(Items from a data source)
+-------+

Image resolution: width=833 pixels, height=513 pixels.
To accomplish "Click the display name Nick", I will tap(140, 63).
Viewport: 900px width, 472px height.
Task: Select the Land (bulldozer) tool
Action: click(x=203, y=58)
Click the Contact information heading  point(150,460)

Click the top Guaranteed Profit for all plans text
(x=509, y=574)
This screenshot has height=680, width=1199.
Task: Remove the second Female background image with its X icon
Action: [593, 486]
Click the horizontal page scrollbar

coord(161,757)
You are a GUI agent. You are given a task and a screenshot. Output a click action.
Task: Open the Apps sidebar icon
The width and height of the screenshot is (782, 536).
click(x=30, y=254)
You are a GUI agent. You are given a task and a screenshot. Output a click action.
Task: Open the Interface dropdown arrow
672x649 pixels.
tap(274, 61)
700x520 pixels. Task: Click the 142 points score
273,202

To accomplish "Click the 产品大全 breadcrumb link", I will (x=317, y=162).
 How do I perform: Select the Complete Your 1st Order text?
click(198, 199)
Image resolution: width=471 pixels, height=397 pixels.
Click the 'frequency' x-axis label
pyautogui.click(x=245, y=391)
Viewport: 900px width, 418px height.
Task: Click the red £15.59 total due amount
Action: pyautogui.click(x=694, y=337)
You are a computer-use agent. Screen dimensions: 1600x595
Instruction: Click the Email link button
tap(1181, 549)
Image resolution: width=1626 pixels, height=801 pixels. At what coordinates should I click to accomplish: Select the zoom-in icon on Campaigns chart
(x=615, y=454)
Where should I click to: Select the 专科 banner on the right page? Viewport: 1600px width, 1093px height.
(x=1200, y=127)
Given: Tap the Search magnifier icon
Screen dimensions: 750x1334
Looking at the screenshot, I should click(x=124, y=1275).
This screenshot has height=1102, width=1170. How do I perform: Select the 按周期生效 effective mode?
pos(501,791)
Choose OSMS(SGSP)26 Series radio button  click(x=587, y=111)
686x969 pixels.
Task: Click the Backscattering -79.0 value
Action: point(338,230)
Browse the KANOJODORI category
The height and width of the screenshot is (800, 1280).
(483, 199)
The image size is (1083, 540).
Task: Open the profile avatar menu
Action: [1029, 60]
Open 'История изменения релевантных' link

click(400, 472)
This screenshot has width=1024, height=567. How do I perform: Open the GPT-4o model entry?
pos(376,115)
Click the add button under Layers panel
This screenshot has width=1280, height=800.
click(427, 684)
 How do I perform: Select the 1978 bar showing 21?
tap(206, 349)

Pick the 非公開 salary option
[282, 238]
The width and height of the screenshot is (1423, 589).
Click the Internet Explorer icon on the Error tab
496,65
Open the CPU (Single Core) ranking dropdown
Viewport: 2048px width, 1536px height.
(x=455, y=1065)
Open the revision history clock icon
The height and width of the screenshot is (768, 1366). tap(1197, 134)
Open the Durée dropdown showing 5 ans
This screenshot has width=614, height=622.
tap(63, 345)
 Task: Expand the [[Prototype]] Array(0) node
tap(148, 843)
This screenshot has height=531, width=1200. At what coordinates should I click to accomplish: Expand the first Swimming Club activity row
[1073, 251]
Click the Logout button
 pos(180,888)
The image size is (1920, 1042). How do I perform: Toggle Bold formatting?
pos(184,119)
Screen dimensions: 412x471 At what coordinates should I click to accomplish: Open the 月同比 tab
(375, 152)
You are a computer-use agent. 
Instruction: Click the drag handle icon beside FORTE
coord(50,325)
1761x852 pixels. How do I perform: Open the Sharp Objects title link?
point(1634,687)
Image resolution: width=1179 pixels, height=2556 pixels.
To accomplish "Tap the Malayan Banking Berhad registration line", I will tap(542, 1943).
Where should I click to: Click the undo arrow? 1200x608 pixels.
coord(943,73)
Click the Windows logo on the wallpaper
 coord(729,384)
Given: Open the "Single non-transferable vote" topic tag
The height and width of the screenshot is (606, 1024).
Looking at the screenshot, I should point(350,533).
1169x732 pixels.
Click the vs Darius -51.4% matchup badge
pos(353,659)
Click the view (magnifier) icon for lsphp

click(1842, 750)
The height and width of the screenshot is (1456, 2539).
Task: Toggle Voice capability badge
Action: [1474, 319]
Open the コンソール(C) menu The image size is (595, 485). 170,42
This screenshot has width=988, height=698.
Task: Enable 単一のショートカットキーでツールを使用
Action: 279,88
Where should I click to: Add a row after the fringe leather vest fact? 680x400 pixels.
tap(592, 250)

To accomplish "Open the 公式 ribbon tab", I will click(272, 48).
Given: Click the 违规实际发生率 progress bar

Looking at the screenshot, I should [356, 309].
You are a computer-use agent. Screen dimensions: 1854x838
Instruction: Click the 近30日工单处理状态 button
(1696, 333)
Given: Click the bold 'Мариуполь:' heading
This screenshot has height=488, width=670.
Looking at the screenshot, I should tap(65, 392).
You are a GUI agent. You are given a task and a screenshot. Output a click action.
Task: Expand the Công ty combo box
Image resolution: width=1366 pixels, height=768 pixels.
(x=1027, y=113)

+-------+

Assigned task → Write out all of the records word for word.

The completed task →
Image resolution: width=833 pixels, height=513 pixels.
To accomplish "Click the display name Nick", I will tap(140, 63).
Viewport: 900px width, 472px height.
Task: Select the Land (bulldozer) tool
Action: click(x=203, y=58)
Click the Contact information heading  point(150,460)

Click the top Guaranteed Profit for all plans text
(x=509, y=574)
This screenshot has height=680, width=1199.
Task: Remove the second Female background image with its X icon
Action: [593, 486]
Click the horizontal page scrollbar

coord(161,757)
You are a GUI agent. You are given a task and a screenshot. Output a click action.
Task: Open the Apps sidebar icon
The width and height of the screenshot is (782, 536).
click(x=30, y=254)
You are a GUI agent. You are given a task and a screenshot. Output a click action.
Task: Open the Interface dropdown arrow
672x649 pixels.
tap(274, 61)
700x520 pixels. Task: Click the 142 points score
273,202

To accomplish "Click the 产品大全 breadcrumb link", I will (x=317, y=162).
 How do I perform: Select the Complete Your 1st Order text?
click(198, 199)
Image resolution: width=471 pixels, height=397 pixels.
Click the 'frequency' x-axis label
pyautogui.click(x=245, y=391)
Viewport: 900px width, 418px height.
Task: Click the red £15.59 total due amount
Action: pyautogui.click(x=694, y=337)
You are a computer-use agent. Screen dimensions: 1600x595
Instruction: Click the Email link button
tap(1181, 549)
Image resolution: width=1626 pixels, height=801 pixels. At what coordinates should I click to accomplish: Select the zoom-in icon on Campaigns chart
(x=615, y=454)
Where should I click to: Select the 专科 banner on the right page? Viewport: 1600px width, 1093px height.
(x=1200, y=127)
Given: Tap the Search magnifier icon
Screen dimensions: 750x1334
Looking at the screenshot, I should click(x=124, y=1275).
This screenshot has height=1102, width=1170. How do I perform: Select the 按周期生效 effective mode?
pos(501,791)
Choose OSMS(SGSP)26 Series radio button  click(x=587, y=111)
686x969 pixels.
Task: Click the Backscattering -79.0 value
Action: point(338,230)
Browse the KANOJODORI category
The height and width of the screenshot is (800, 1280).
(483, 199)
The image size is (1083, 540).
Task: Open the profile avatar menu
Action: [1029, 60]
Open 'История изменения релевантных' link

click(400, 472)
This screenshot has width=1024, height=567. How do I perform: Open the GPT-4o model entry?
pos(376,115)
Click the add button under Layers panel
This screenshot has width=1280, height=800.
click(427, 684)
 How do I perform: Select the 1978 bar showing 21?
tap(206, 349)

Pick the 非公開 salary option
[282, 238]
The width and height of the screenshot is (1423, 589).
Click the Internet Explorer icon on the Error tab
496,65
Open the CPU (Single Core) ranking dropdown
Viewport: 2048px width, 1536px height.
(x=455, y=1065)
Open the revision history clock icon
The height and width of the screenshot is (768, 1366). tap(1197, 134)
Open the Durée dropdown showing 5 ans
This screenshot has width=614, height=622.
tap(63, 345)
 Task: Expand the [[Prototype]] Array(0) node
tap(148, 843)
This screenshot has height=531, width=1200. At what coordinates should I click to accomplish: Expand the first Swimming Club activity row
[1073, 251]
Click the Logout button
 pos(180,888)
The image size is (1920, 1042). How do I perform: Toggle Bold formatting?
pos(184,119)
Screen dimensions: 412x471 At what coordinates should I click to accomplish: Open the 月同比 tab
(375, 152)
You are a computer-use agent. 
Instruction: Click the drag handle icon beside FORTE
coord(50,325)
1761x852 pixels. How do I perform: Open the Sharp Objects title link?
point(1634,687)
Image resolution: width=1179 pixels, height=2556 pixels.
To accomplish "Tap the Malayan Banking Berhad registration line", I will tap(542, 1943).
Where should I click to: Click the undo arrow? 1200x608 pixels.
coord(943,73)
Click the Windows logo on the wallpaper
 coord(729,384)
Given: Open the "Single non-transferable vote" topic tag
The height and width of the screenshot is (606, 1024).
Looking at the screenshot, I should point(350,533).
1169x732 pixels.
Click the vs Darius -51.4% matchup badge
pos(353,659)
Click the view (magnifier) icon for lsphp

click(1842, 750)
The height and width of the screenshot is (1456, 2539).
Task: Toggle Voice capability badge
Action: [1474, 319]
Open the コンソール(C) menu The image size is (595, 485). 170,42
This screenshot has width=988, height=698.
Task: Enable 単一のショートカットキーでツールを使用
Action: 279,88
Where should I click to: Add a row after the fringe leather vest fact? 680x400 pixels.
tap(592, 250)

To accomplish "Open the 公式 ribbon tab", I will click(272, 48).
Given: Click the 违规实际发生率 progress bar

Looking at the screenshot, I should [356, 309].
You are a computer-use agent. Screen dimensions: 1854x838
Instruction: Click the 近30日工单处理状态 button
(1696, 333)
Given: Click the bold 'Мариуполь:' heading
This screenshot has height=488, width=670.
Looking at the screenshot, I should tap(65, 392).
You are a GUI agent. You are given a task and a screenshot. Output a click action.
Task: Expand the Công ty combo box
Image resolution: width=1366 pixels, height=768 pixels.
(x=1027, y=113)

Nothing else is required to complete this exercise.